Dans le contexte, le Canada est très dépendant de l’Oncle Sam. « La géographie fait en sorte qu’on n’a pas vraiment le choix de faire affaire avec notre voisin américain. Il y a aussi des contraintes culturelles même si on veut diversifier nos exportations dans le monde. Faire affaire en Chine, ce n’est pas aussi simple que de faire affaire en sol américain. Il y a des codes communs entre les deux. Évidemment, le Canada est très lié avec les É.-U., car la majorité de ses exportations s’en vont là.
La moindre décision politique américaine peut ainsi avoir des répercussions sur le Canada, sur des régions en particulier si on pense, entre autres à l’aluminium.
Un récent article rappelait d’ailleurs que plus de 70 % des exportations du Québec s’en vont du côté américain. 400 000 emplois au Québec dépendent de nos relations avec les Américains. Plus de 12 000 entreprises québécoises brassent des affaires avec le voisin américain[1]. Donc, on est lié à ce pays et l’enjeu prioritaire pour les Américains en politique étrangère, c’est la concurrence avec la Chine. Les Américains espèrent que les alliés vont suivre. En fait, ils demandent que les alliés, dont le Canada fait partie, suivent »; ce qui a été récemment fait lorsque le Canada a annoncé une surtaxe de 25 % sur les importations d’acier et d’aluminium en provenance de la Chine.

## CONSIGNE
Poursuivez le texte sur la dépendance économique du Canada envers les États-Unis en reprenant juste après sa dernière phrase.

## EXTRAITS DES DONNÉES
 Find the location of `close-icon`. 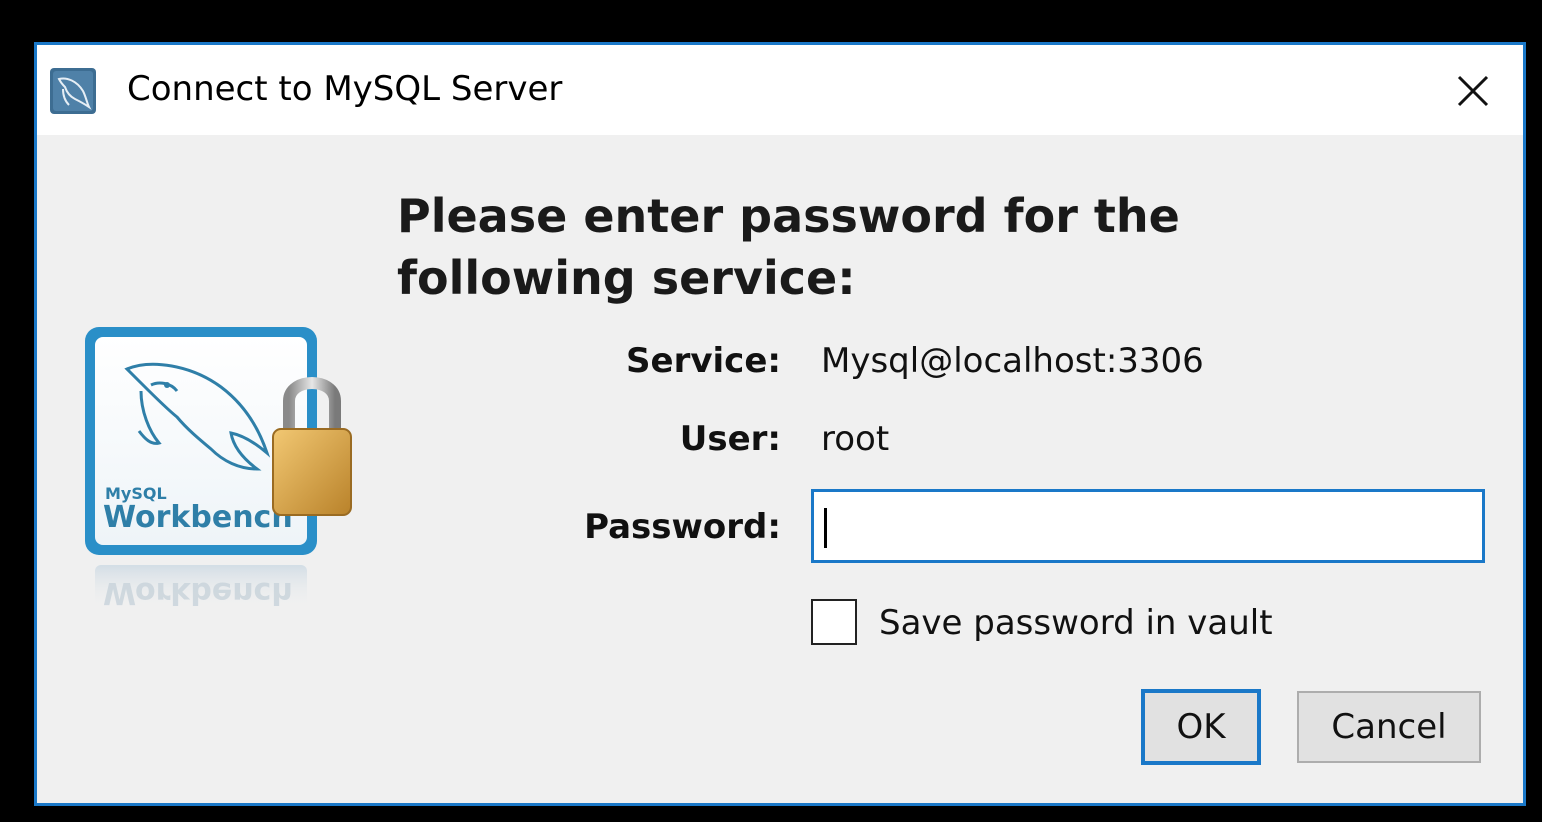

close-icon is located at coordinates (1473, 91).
--
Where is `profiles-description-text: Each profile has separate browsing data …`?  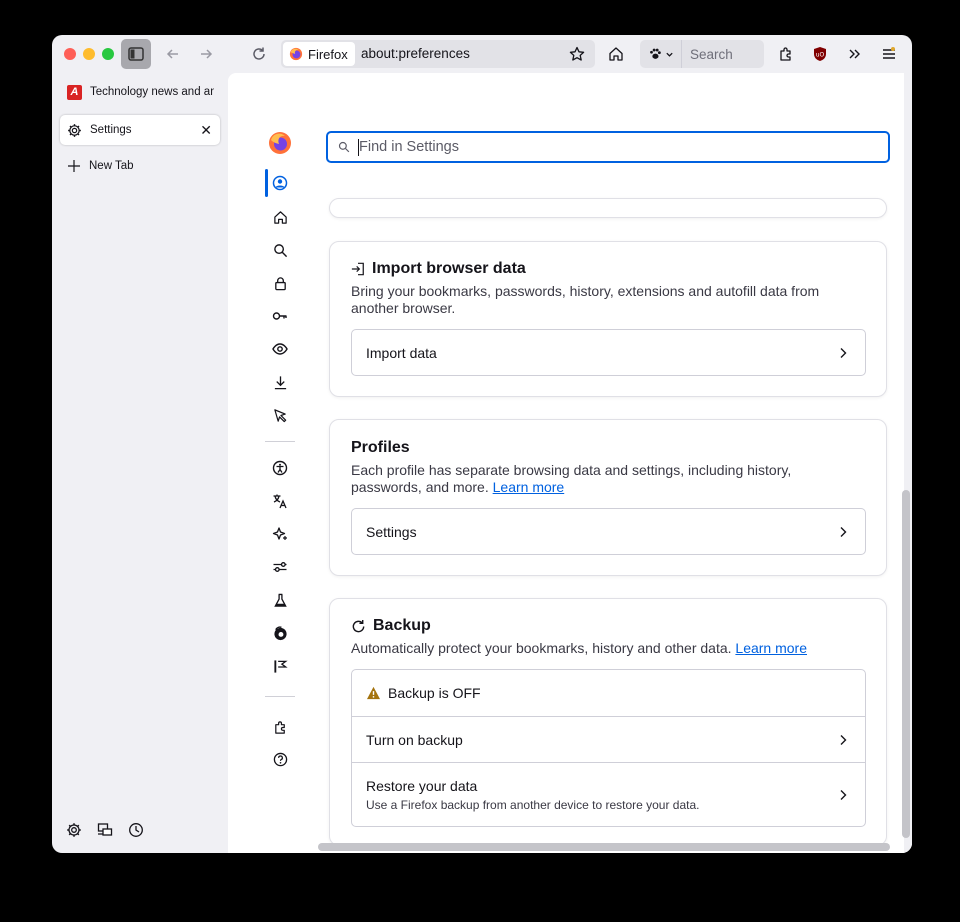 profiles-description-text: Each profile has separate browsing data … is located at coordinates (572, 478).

## RÉPONSE
Le titulaire de la Chaire Raoul-Dandurand soutient que « le protectionnisme américain tombe quand le Canada et le Québec sont capables de convaincre leurs alliés américains qu’ils ont absolument besoin du Canada et du Québec dans des secteurs qu’ils jugent essentiels à la concurrence avec la Chine, qu’ils peuvent aussi être utiles au voisin du sud dans l’atteinte de son objectif ultime visant à mieux rivaliser avec le géant chinois ». À ce sujet, Frédérick Gagnon fait référence à un rapport sur les chaînes d’approvisionnement névralgiques et critiques qui sont essentielles à la sécurité économique américaine, rendu public en 2021, par l’administration Biden – Building Resilient Supply Chains, Revitalizing American Manufacturing, and Fostering Broad-Based Growth. Dans ce rapport, le Canada occupe une place importante. En effet, ses minéraux critiques et l’aluminium y sont identifiés comme prioritaires. Donc, peu importe qui prendra le pouvoir le 5 novembre prochain, les droits de douane à l’encontre de la Chine font maintenant l’unanimité parmi les alliés qui se sont alignés sur les Américains. Le Canada démontre, dans un environnement où il y a beaucoup de protectionnisme, qu’il pourrait être épargné par les impacts causés par celui-ci, grâce entre autres à la diplomatie.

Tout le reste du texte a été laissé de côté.